Common Problems
Design Uber
Understanding the Problem
Functional Requirements
Core Requirements
- Riders should be able to input their current location and desired destination to see an estimated fare.
- Riders should be able to request a ride and be matched with a nearby available driver in real-time.
- Drivers should be able to accept ride requests and navigate to the user's location and destination.
Below the line (out of scope)
- Riders should be able to rate their ride and driver post-trip.
- Drivers should be able to rate passengers.
- Riders should be able to schedule rides in advance.
- Riders should be able to request different categories of rides (e.g., X, XL, Comfort).
Non-Functional Requirements
Core Requirements
- The system should prioritize low latency for ride matching to ensure quick response times for users and drivers.
- The system should ensure strong consistency in ride matching to prevent any driver from being assigned multiple rides simultaneously.
- The system should be highly available and reliable, minimizing downtime and ensuring that ride requests can be processed 24/7.
- The system should be able to handle high throughput, especially during peak hours or special events.
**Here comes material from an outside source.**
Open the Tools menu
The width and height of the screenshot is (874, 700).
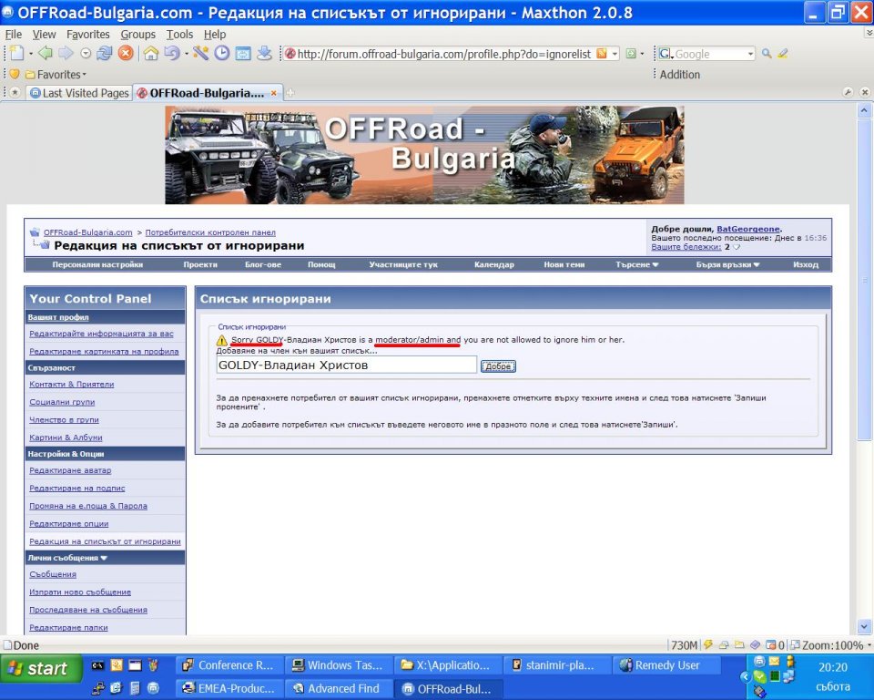pos(179,35)
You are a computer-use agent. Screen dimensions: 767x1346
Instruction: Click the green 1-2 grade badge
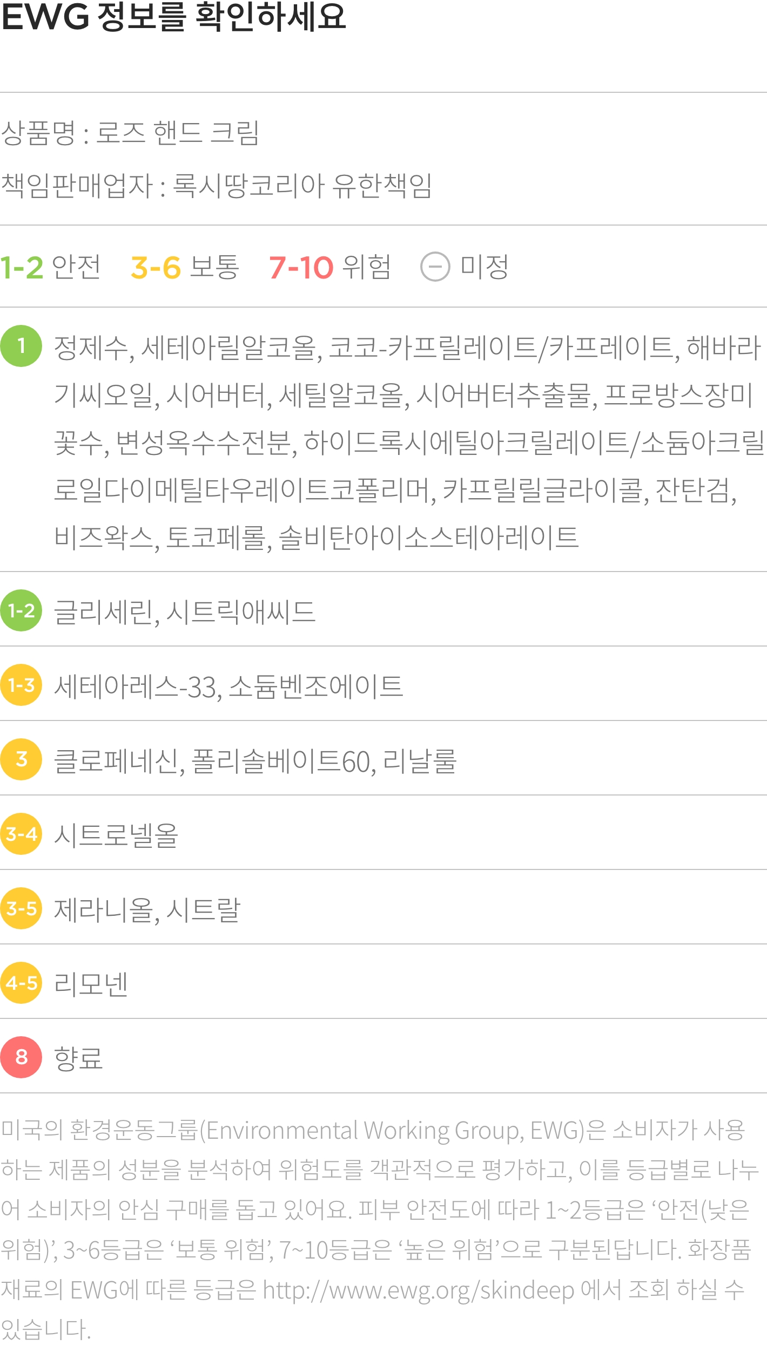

Below the line (out of scope)
- The system should ensure the security and privacy of user and driver data, complying with regulations like GDPR.
- The system should be resilient to failures, with redundancy and failover mechanisms in place.
- The system should have robust monitoring, logging, and alerting to quickly identify and resolve issues.
- The system should facilitate easy updates and maintenance without significant downtime (CI/CD pipelines).
The Set Up
Planning the Approach
Before you move on to designing the system, it's important to start by taking a moment to plan your strategy. Fortunately, for these common users facing product-style questions, the plan should be straightforward: build your design up sequentially, going one by one through your functional requirements. This will help you stay focused and ensure you don't get lost in the weeds as you go. Once you've satisfied the functional requirements, you'll rely on your non-functional requirements to guide you through the deep dives.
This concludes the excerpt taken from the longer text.